Text section

+++

CoinWorld reported:
1. Building a Value Internet Based on Distributed Ledger
The traditional internet based on the TCP/IP protocol family is known as the Information Internet, as it efficiently and cost-effectively enables the expression, replication, and transmission of information. For example, chatting and sending pictures on WeChat, uploading and publishing videos on YouTube, and remote office work on Feishu.
The emergence of blockchain has brought about a revolution in the underlying protocol architecture of the Internet. Taking the three-layer protocol stack of the Bitcoin blockchain as an example, as shown in Figure 1-1.
Figure 1-1 Three-layer technology stack of BTC
$BTC can be expressed and transmitted, relying on the script software that runs Bitcoin, which is built on top of the underlying Bitcoin blockchain. Generally speaking, a blockchain is formed by linking different blocks together with hash pointers. Each block records transactions and related data, including block version, hash value, Merkle root, user address, transaction amount, and transaction time, etc. A single block can be regarded as a page of transaction records, and the connection of all blocks forms a complete ledger.
At the same time, since blockchain is built on P2P network and POW consensus mechanism, it has characteristics of decentralization, transparency, permissionless, verifiability, traceability, anti-loss, and tamper resistance. Therefore, the BTC blockchain is essentially a distributed ledger about $BTC, with global consensus.
Importantly, the three-layer protocol stack built on the distributed ledger of $BTC has achieved the protocolization of currency, creating the world’s first programmable encrypted digital currency, which means that currency no longer depends on centralized third parties and can be issued, traded, paid, and transmitted on the Internet. It can be said that this marks the beginning of the Value Internet.
Bitcoin’s innovation has led people to discover blockchain (distributed ledger) and based on this, reconstruct the Internet at various levels through software protocols, promoting the formation and prosperity of the Value Internet, as shown in Figure 1-2.
Figure 1-2 Distributed ledger promotes the formation and development of the Value Internet
These software protocols are all accompanied by native Tokens and have built tokenomics around Tokens, achieving the assetization of protocols. Therefore, the protocol framework of the entire blockchain realizes the protocolization of currency, the assetization of protocols, and the integration of currency, assets, and software protocols into a unified Value Internet.
In summary, compared with the traditional Information Internet, the blockchain-based distributed ledger has promoted the formation of the concept of the Value Internet and has conducted in-depth exploration and innovation around “value” in practice.
2. Token-Oriented Distributed Ledger – Building a Financial Value System
Since the birth of Bitcoin, blockchain has developed for 15 years and has gone through several cycles. Why is its main application still focused on the issuance of encrypted digital assets and decentralized finance (such as DeFi, NFTFi, GameFi, SocialFi, etc.) based on encrypted digital assets? Let’s explore the logic behind this based on the two largest public chains, Bitcoin and Ethereum, in terms of current market value.
Public chains are the core infrastructure for the development of ecosystems, and other protocols, smart contracts, or DApps are built on the public chains.

+++

Stored dataset items
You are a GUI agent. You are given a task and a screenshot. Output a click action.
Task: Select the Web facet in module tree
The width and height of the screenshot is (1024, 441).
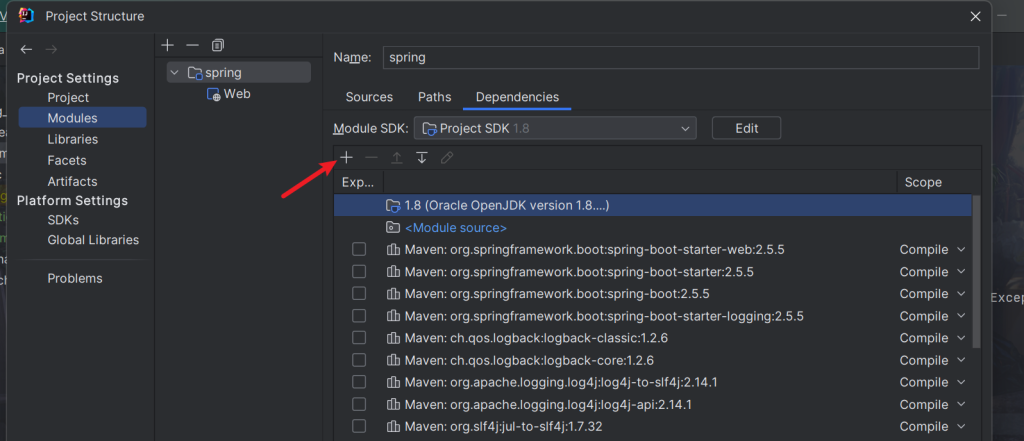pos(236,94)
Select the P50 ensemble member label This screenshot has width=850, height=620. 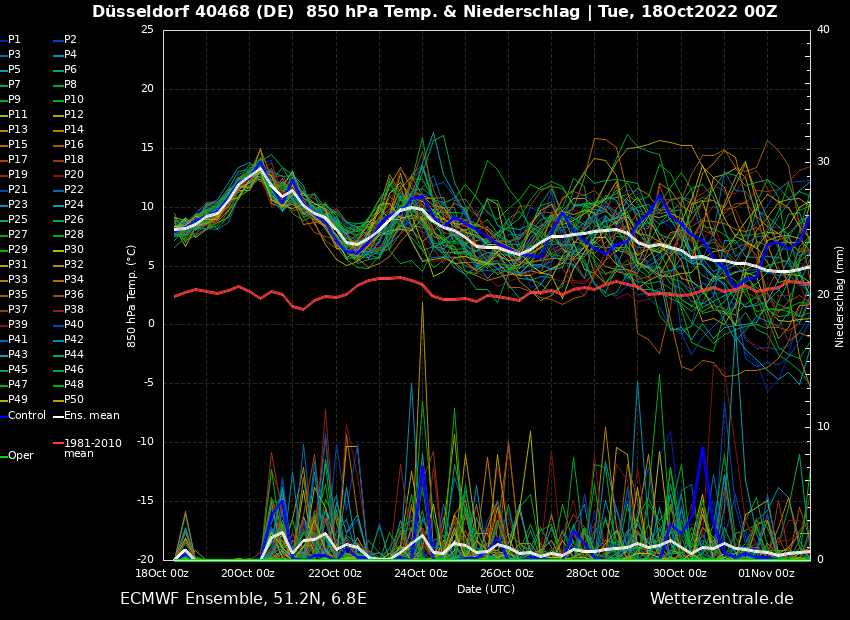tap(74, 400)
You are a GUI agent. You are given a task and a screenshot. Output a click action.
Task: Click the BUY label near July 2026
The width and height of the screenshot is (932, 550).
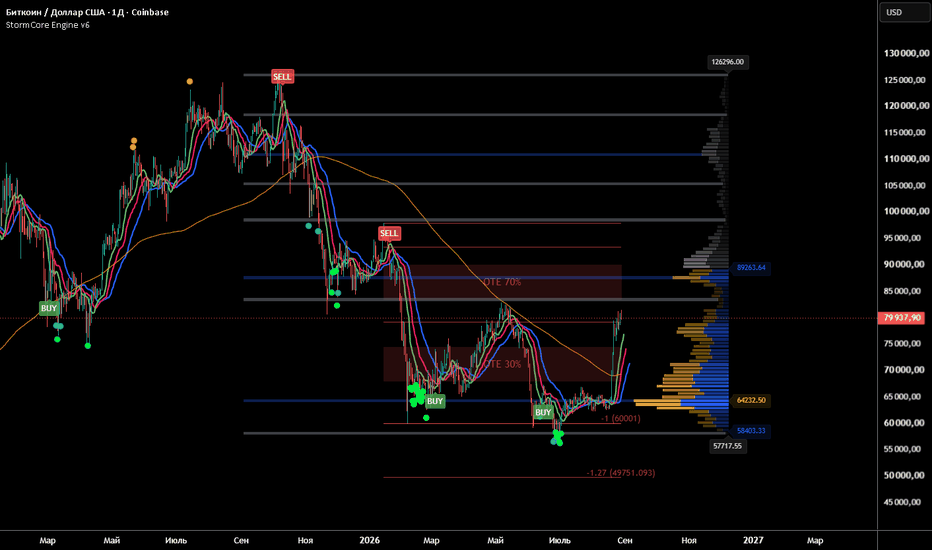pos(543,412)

+++

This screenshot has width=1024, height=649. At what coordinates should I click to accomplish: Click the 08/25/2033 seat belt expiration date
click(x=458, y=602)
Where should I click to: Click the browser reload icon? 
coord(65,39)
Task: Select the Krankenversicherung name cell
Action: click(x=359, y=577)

+++

To do
a) In the Value Internet article, what makes the BTC blockchain essentially a distributed ledger about $BTC with global consensus?
b) Rewrite the Value Internet article from "2. Token-Oriented Distributed" to "current market value.", replacing "encrypted digital assets" with "crypto assets".

Outputs by task
a) The blockchain is built on a P2P network and a POW consensus mechanism. This gives it decentralization, transparency, permissionlessness, verifiability, traceability, anti-loss, and tamper resistance. Its linked blocks of transaction records also form a complete ledger.

b)
2. Token-Oriented Distributed Ledger – Building a Financial Value System
Since the birth of Bitcoin, blockchain has developed for 15 years and has gone through several cycles. Why is its main application still focused on the issuance of crypto assets and decentralized finance (such as DeFi, NFTFi, GameFi, SocialFi, etc.) based on crypto assets? Let’s explore the logic behind this based on the two largest public chains, Bitcoin and Ethereum, in terms of current market value.